YOUR INSTRUCTIONS: Copy out each line of the items below that contains the string "Policy". Matching is case-sensitive.

INFORMATION GIVEN:
=-=-=
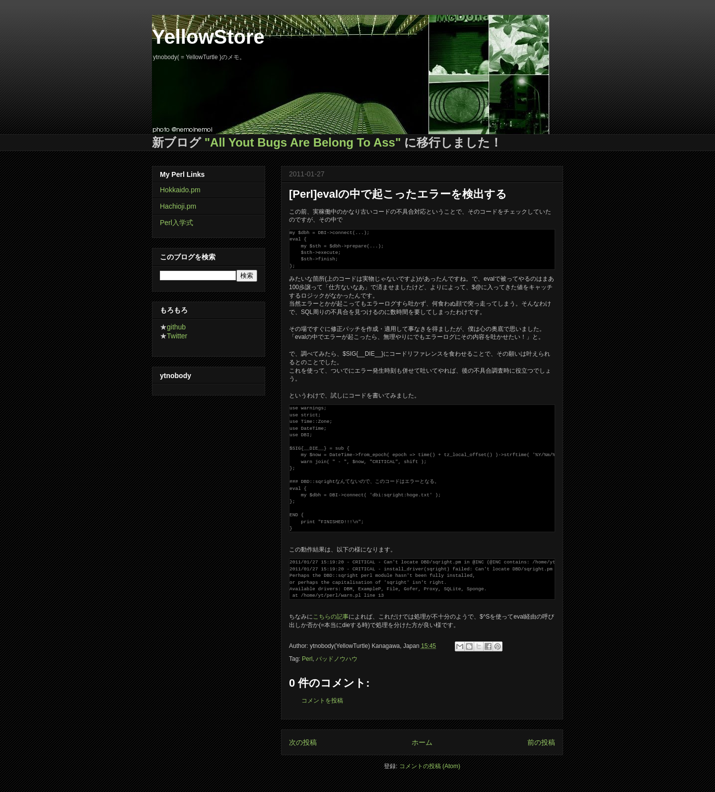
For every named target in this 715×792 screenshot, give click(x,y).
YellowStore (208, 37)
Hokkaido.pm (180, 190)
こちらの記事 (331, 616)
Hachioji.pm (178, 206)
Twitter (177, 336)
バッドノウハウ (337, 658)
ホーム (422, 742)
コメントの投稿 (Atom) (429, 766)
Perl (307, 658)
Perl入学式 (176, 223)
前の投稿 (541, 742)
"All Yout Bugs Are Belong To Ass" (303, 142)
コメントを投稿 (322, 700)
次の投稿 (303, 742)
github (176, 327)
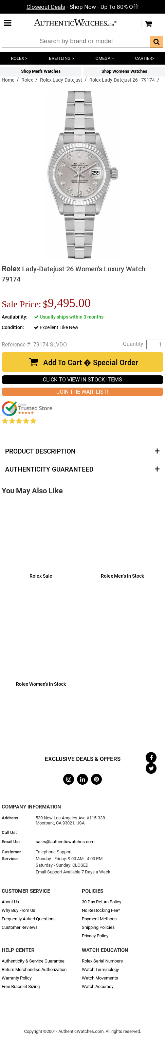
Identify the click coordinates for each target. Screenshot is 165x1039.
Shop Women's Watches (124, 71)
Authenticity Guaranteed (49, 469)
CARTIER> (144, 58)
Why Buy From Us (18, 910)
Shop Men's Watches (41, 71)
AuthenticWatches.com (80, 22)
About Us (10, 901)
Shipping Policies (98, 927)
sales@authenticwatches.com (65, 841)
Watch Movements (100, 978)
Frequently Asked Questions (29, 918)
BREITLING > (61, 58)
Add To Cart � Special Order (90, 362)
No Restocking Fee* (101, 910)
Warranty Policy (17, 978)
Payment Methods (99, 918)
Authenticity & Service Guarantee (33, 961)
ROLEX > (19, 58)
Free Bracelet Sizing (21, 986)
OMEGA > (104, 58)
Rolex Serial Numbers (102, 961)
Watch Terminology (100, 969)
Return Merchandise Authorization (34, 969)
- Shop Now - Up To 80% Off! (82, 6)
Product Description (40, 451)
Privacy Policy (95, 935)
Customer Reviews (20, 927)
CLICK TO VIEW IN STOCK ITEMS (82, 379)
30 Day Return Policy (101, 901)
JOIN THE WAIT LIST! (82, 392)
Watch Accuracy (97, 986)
=-=-=
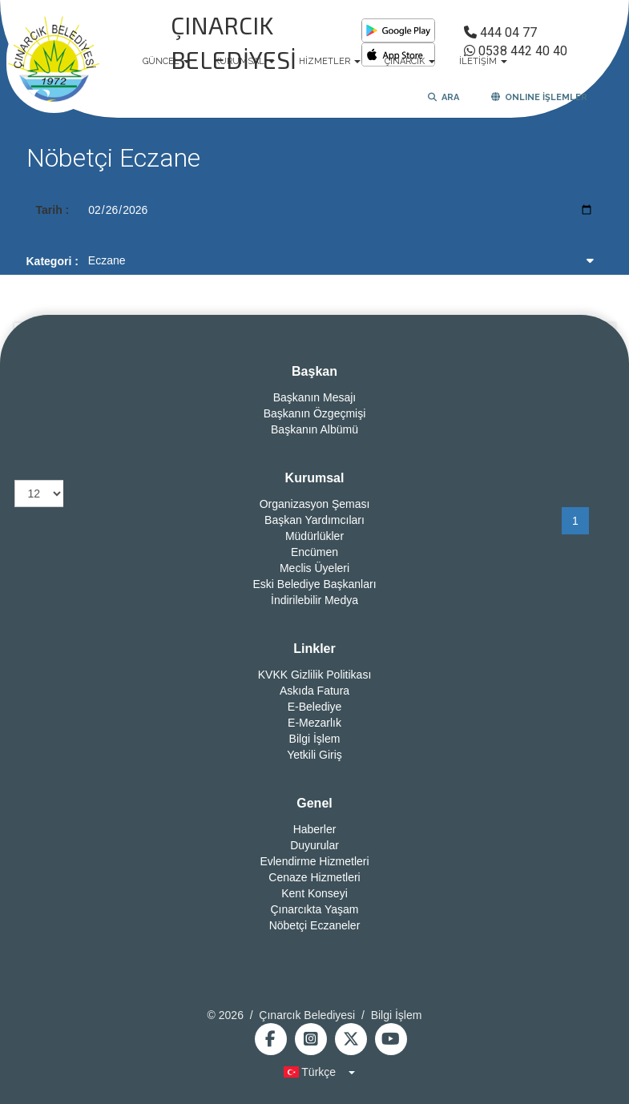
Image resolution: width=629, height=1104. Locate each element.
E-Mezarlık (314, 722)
=-=-=
SOLUTION FOR THIS EXERCISE:
Warranty Policy (17, 978)
Privacy Policy (95, 935)
30 Day Return Policy (101, 901)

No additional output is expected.